# Texto citado
____

Hassan Pérez Casabona⃰
El viernes 16 de junio Donald Trump mostró su verdadero rostro sobre el tema de las relaciones con Cuba. Si bien a lo largo de la campaña, y a través de diferentes twitters una vez instalado en el Despacho Oval, brindó señales de hacia dónde podría inclinarse fue en el podio del teatro Manuel Artimes de Miami donde sacó a relucir sus entrañas sobre el tema.
Esa tarde echó por la borda cualquier “beneficio de la duda” que muchos le otorgaron, al tiempo que reveló su incapacidad para comprender las esencias de un asunto sobre el que existe cada vez mayor consenso, a nivel global, acerca de la pertinencia de los pasos dados desde el 17 de diciembre del 2014, entre los gobiernos de Cuba y Estados Unidos.

____

# Datos proporcionados
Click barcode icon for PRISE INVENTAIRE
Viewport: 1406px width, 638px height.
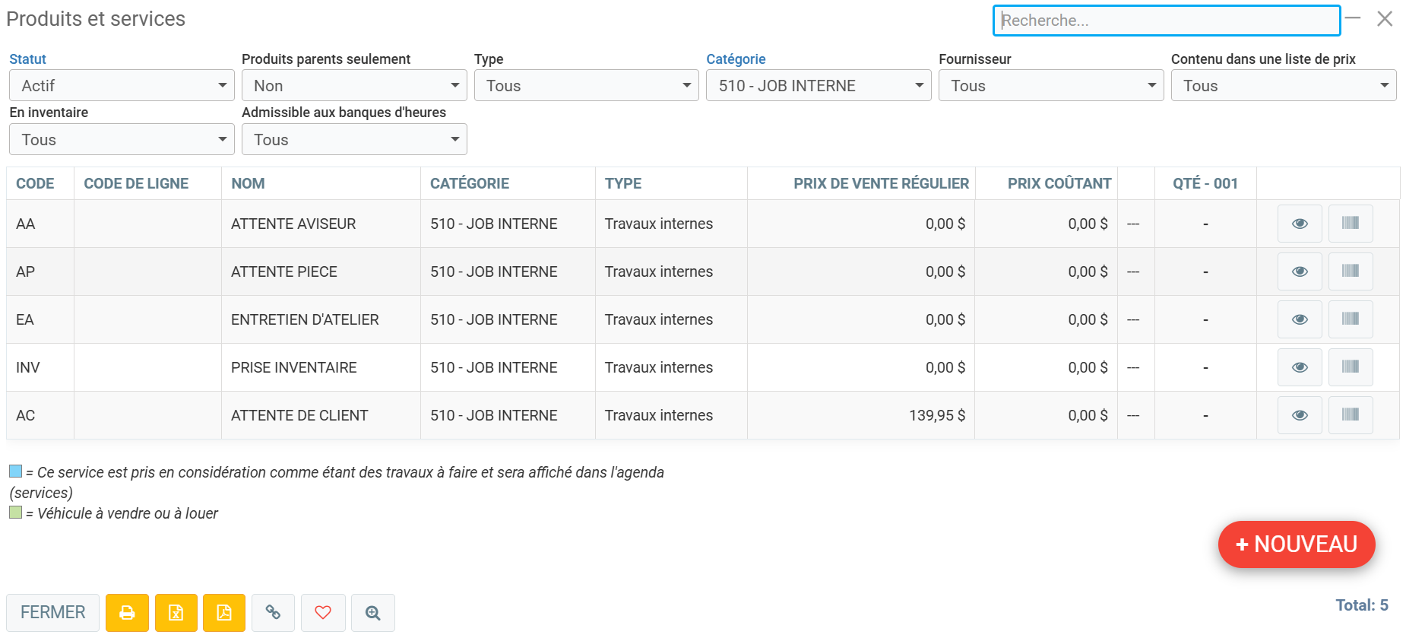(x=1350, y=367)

____

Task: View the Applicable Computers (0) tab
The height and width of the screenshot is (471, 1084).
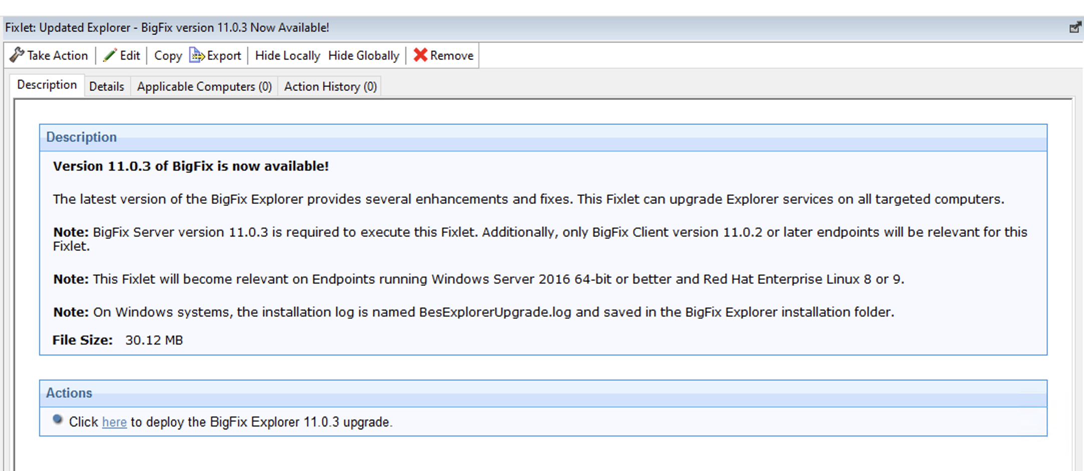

____

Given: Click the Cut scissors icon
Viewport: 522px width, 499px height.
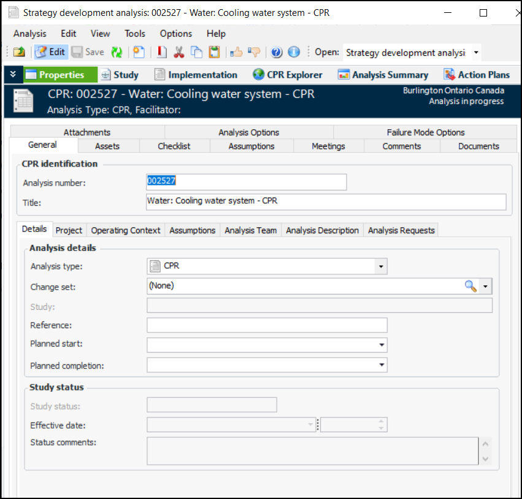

____

# Ejercicios
1. Enumera todos los países, ciudades y lugares que se mencionan en el texto citado.
2. Copia sin cambios el tramo del texto citado que va desde "Hassan Pérez Casabona⃰" hasta "y Estados Unidos.".
3. Responde brevemente a estas preguntas sobre el texto citado.
(a) ¿Qué día de la semana era el 16 de junio?
(b) ¿En qué teatro habló Donald Trump sobre Cuba?
(c) ¿Desde qué fecha se dieron los pasos entre los gobiernos de Cuba y Estados Unidos?

# Soluciones por ejercicio
1.
Cuba
Despacho Oval
teatro Manuel Artimes
Miami
Estados Unidos

2.
Hassan Pérez Casabona⃰
El viernes 16 de junio Donald Trump mostró su verdadero rostro sobre el tema de las relaciones con Cuba. Si bien a lo largo de la campaña, y a través de diferentes twitters una vez instalado en el Despacho Oval, brindó señales de hacia dónde podría inclinarse fue en el podio del teatro Manuel Artimes de Miami donde sacó a relucir sus entrañas sobre el tema.
Esa tarde echó por la borda cualquier “beneficio de la duda” que muchos le otorgaron, al tiempo que reveló su incapacidad para comprender las esencias de un asunto sobre el que existe cada vez mayor consenso, a nivel global, acerca de la pertinencia de los pasos dados desde el 17 de diciembre del 2014, entre los gobiernos de Cuba y Estados Unidos.

3.
(a) Viernes.
(b) En el teatro Manuel Artimes de Miami.
(c) Desde el 17 de diciembre del 2014.